Reproduce every line of the material from the one containing "Toggle the green A filter" down to the end, word for word.

========

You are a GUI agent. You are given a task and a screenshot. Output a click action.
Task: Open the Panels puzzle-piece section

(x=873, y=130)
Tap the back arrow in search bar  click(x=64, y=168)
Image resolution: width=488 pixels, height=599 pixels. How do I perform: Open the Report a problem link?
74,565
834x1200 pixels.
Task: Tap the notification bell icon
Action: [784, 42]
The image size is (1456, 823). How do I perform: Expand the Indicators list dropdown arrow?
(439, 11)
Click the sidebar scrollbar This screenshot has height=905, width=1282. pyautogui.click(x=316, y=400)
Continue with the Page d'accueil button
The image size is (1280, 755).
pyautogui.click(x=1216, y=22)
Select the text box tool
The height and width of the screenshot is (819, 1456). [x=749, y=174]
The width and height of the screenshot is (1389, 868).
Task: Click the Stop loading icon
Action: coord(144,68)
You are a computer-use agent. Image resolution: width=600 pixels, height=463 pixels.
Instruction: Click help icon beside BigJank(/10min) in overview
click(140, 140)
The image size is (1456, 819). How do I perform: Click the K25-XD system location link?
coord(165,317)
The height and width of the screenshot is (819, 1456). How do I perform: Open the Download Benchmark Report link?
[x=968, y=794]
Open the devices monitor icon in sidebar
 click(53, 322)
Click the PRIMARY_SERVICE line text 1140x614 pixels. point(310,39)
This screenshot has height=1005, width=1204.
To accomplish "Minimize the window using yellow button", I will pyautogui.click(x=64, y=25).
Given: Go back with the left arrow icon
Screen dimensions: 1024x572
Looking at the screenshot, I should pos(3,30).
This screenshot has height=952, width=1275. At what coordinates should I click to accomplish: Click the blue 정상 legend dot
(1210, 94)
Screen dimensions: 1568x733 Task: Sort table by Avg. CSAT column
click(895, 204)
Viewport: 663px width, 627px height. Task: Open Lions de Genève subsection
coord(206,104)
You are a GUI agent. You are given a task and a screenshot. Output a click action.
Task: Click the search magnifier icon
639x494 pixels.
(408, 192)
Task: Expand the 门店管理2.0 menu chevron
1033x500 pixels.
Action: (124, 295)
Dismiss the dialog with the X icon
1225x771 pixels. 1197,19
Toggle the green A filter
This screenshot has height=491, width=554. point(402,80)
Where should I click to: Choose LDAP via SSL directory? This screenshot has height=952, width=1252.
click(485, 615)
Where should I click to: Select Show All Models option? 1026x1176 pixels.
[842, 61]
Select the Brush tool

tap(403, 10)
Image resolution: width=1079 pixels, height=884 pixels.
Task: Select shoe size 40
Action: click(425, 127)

========

### Exercise solution
Toggle the green A filter
This screenshot has height=491, width=554. point(402,80)
Where should I click to: Choose LDAP via SSL directory? This screenshot has height=952, width=1252.
click(485, 615)
Where should I click to: Select Show All Models option? 1026x1176 pixels.
[842, 61]
Select the Brush tool

tap(403, 10)
Image resolution: width=1079 pixels, height=884 pixels.
Task: Select shoe size 40
Action: click(425, 127)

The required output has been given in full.